Microbial Community Response to Freezing in Two Contrasting Arctic Tundra Soil Types
Vegetation change in arctic ecosystems is a well-documented, widespread phenomenon. This change is partly driven by belowground feedbacks between plants and microbes. Microbes can regulate plant community composition and productivity by controlling nutrient supply, which also regulates decomposition rates and carbon balance. We investigated what happens to microbes as soils freeze and how growing season biogeochemical cycling may be affected by the antecedent conditions that develop over the long, cold winters.

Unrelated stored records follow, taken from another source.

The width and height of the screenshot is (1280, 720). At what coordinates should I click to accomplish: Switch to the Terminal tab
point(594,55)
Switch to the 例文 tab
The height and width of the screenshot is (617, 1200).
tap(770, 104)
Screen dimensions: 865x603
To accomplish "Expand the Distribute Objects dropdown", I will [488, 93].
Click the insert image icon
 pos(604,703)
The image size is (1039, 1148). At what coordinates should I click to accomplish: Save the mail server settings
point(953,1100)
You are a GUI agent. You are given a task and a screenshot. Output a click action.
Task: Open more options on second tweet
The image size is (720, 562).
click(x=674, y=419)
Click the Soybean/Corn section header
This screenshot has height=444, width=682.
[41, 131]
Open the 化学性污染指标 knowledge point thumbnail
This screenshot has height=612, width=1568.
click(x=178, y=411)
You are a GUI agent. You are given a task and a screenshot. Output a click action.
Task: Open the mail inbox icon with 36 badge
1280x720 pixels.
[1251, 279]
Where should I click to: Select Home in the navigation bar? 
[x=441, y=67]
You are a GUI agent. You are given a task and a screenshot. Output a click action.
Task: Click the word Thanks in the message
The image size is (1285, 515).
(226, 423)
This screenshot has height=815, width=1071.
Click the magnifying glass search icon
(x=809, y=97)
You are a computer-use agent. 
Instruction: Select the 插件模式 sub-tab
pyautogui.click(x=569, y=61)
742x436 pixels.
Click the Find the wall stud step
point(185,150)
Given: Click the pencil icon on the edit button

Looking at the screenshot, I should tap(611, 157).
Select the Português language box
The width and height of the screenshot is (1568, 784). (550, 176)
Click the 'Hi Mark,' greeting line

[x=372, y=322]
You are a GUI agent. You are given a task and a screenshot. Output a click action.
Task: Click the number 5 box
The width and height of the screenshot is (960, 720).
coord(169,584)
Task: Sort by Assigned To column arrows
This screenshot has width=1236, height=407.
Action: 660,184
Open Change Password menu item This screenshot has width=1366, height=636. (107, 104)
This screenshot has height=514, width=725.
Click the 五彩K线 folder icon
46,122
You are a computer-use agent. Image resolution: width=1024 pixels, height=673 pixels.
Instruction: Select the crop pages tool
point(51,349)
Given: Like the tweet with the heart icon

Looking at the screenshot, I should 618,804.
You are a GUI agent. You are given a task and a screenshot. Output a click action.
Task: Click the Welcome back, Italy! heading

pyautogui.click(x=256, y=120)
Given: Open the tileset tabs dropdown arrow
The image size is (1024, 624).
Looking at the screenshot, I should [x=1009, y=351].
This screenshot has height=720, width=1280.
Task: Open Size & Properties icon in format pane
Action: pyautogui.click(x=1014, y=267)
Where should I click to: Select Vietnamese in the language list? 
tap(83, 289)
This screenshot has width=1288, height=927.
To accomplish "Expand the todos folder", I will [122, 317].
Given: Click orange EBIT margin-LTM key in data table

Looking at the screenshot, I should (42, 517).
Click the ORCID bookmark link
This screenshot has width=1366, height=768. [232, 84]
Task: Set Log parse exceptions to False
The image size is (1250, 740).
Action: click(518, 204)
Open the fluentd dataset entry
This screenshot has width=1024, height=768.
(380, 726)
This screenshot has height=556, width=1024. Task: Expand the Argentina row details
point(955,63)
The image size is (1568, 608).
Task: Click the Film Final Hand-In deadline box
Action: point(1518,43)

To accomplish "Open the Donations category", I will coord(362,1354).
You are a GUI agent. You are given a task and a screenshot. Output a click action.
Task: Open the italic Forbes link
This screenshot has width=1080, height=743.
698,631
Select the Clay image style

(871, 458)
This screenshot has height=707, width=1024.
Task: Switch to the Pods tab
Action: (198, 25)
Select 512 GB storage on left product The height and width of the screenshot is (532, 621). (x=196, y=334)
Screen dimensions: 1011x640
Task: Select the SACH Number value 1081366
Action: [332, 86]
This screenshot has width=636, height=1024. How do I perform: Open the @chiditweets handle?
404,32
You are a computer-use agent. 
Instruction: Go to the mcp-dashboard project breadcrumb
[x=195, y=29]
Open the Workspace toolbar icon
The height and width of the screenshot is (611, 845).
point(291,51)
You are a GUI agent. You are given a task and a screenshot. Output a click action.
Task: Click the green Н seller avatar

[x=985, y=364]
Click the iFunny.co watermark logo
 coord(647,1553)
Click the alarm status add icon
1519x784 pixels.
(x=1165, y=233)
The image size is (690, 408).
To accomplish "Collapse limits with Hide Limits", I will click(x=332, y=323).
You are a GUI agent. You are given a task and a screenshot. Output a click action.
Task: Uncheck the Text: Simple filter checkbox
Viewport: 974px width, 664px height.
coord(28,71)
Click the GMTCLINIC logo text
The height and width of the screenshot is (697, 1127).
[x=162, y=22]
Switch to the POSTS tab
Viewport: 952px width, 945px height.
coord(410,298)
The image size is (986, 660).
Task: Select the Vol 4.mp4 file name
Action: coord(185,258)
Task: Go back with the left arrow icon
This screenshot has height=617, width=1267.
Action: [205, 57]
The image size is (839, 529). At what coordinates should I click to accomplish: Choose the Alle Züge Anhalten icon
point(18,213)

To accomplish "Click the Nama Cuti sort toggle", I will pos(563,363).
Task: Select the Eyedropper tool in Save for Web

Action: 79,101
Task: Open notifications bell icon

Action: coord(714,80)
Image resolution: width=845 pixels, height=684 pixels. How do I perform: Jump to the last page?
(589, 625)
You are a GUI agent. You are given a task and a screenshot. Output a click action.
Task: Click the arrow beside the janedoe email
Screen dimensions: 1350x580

Organic soils from moist acidic tussock (Eriophorum vaginatum) and shrub (Betula nana, Salix spp.) tundra were selected for analysis. Soil cores were subjected to a simulated freezing event (to -2°C) approximating the natural pattern observed as these soils freeze, including an acclimation phase. Additional treatments removed any acclimation phase with immediate freezing to temperatures of either -2 or -20°C. Respired CO2, active microbial biomass and dissolved inorganic nitrogen (DIN, NH4+ and NO3-) were measured, and DNA extracted for analysis of community structure.
In shrub tundra soils, active microbial biomass was insensitive to acclimation or freezing, but more DIN was released in soil solution during the acclimation and frozen phases. Tussock soils appeared to be more sensitive to freezing than shrub soils; active microbial biomass declined and DIN accumulated in solution. However, if tussock soils had undergone acclimation before freezing, less DIN was released into solution. When combined with information on basal respiration rates, these data suggest that organic substrates can accumulate in soils as they freeze, but this accumulation is slowed if microbial communities are allowed to acclimate to low temperatures prior to freezing. Therefore, the speed and intensity of freezing in winter, as well as the plant community, may exert a significant control on plant nutrient cycling and decomposition upon soil thaw in the spring.